Skip to content

diluculo/pdfstruct

Repository files navigation

PdfStruct

PDF layout intelligence for .NET — structured extraction with bounding boxes, reading order, and semantic element detection.

License .NET

Why PdfStruct?

The .NET ecosystem has zero RAG-optimized PDF extraction libraries. Python has OpenDataLoader, Docling, pymupdf4llm, Marker — C# has nothing.

PdfStruct fills that gap: a pure .NET library that extracts structured content from PDFs — headings, paragraphs, tables, lists — with bounding boxes for every element. Output as Markdown (for LLM context) or JSON (for citations). No GPU, no cloud, no JVM.

Status

PdfStruct is an early alpha. The current implementation focuses on text layout, reading order, heading detection, Markdown rendering, JSON rendering, and safety filtering. The public API and output schema may still change before the first stable release.

The library currently targets:

  • net8.0

The development SDK is pinned by global.json. net8.0 is the baseline for new consumers; older target frameworks will be considered only if there is a concrete compatibility need.

## Dataset
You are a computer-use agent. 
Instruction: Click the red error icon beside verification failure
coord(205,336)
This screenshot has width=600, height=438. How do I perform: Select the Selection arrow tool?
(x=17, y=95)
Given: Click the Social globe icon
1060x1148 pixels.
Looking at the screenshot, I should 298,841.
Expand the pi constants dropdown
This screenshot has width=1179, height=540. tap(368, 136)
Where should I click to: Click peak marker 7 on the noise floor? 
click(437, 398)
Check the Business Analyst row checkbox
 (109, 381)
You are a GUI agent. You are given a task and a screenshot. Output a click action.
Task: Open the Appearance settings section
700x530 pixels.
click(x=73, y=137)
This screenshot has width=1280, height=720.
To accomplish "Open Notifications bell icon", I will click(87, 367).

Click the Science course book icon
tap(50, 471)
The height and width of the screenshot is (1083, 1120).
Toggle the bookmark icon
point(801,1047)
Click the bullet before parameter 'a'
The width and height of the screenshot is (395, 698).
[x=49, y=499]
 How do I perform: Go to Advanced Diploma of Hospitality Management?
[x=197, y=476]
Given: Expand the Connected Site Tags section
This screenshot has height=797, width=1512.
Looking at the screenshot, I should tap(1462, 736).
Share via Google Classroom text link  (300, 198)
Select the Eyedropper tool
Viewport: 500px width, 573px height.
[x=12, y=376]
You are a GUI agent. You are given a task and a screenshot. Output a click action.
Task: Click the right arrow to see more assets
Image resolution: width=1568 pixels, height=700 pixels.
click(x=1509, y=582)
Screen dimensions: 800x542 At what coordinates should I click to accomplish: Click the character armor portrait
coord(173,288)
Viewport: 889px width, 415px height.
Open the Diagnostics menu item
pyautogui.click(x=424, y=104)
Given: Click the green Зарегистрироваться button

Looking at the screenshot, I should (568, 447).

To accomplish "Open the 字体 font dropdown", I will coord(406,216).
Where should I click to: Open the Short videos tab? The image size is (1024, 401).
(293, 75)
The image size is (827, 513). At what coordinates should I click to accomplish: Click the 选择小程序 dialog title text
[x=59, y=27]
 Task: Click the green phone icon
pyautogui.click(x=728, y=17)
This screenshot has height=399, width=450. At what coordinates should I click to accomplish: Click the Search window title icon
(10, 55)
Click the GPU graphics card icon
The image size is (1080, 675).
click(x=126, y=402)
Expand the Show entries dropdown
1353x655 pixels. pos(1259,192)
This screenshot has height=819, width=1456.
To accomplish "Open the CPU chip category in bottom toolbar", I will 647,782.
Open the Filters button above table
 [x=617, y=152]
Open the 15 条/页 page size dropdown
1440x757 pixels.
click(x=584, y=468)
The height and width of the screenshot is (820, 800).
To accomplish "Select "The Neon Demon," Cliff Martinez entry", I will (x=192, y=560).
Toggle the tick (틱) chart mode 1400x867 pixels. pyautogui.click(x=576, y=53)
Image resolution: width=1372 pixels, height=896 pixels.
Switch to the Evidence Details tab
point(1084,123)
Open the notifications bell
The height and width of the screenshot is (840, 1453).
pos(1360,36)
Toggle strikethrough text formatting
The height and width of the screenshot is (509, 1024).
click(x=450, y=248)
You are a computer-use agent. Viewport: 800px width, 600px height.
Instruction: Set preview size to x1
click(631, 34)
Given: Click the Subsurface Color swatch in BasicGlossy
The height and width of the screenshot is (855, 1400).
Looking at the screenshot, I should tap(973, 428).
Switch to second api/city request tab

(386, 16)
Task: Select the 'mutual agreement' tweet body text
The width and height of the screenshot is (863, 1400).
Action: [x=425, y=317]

## Work item A
In the PdfStruct page, which file pins the development SDK?
## Work item B
Resume the PdfStruct page after its final sentence and add the next part of the page.

## Expected output A
The global.json file.

## Expected output B
Quick Start

Once the package is published:

dotnet add package PdfStruct --prerelease
using PdfStruct;

var parser = new PdfStructParser(new PdfStructOptions
{
    Format = OutputFormat.Both,
    SanitizeText = true
});

var result = parser.Parse("document.pdf");

// Markdown — feed directly into your RAG chunking pipeline
Console.WriteLine(result.Markdown);

// JSON — OpenDataLoader-compatible, bounding boxes included
File.WriteAllText("output.json", result.Json);

Features

Feature Status
XY-Cut++ reading order (multi-column)
Probabilistic heading detection (font + standalone signals)
Heading-level assignment by typographic-style clustering
Paragraph grouping with line-continuation merge
Letter-spaced display title recovery (MY DEAREST → one heading)
Rotated-text word grouping (e.g. arXiv left-margin watermarks)
Ordered list detection with nested paragraph children
Running header / footer / side-furniture filtering
Bounding box per element
Markdown output
JSON output (OpenDataLoader-compatible, ISO 8601 dates)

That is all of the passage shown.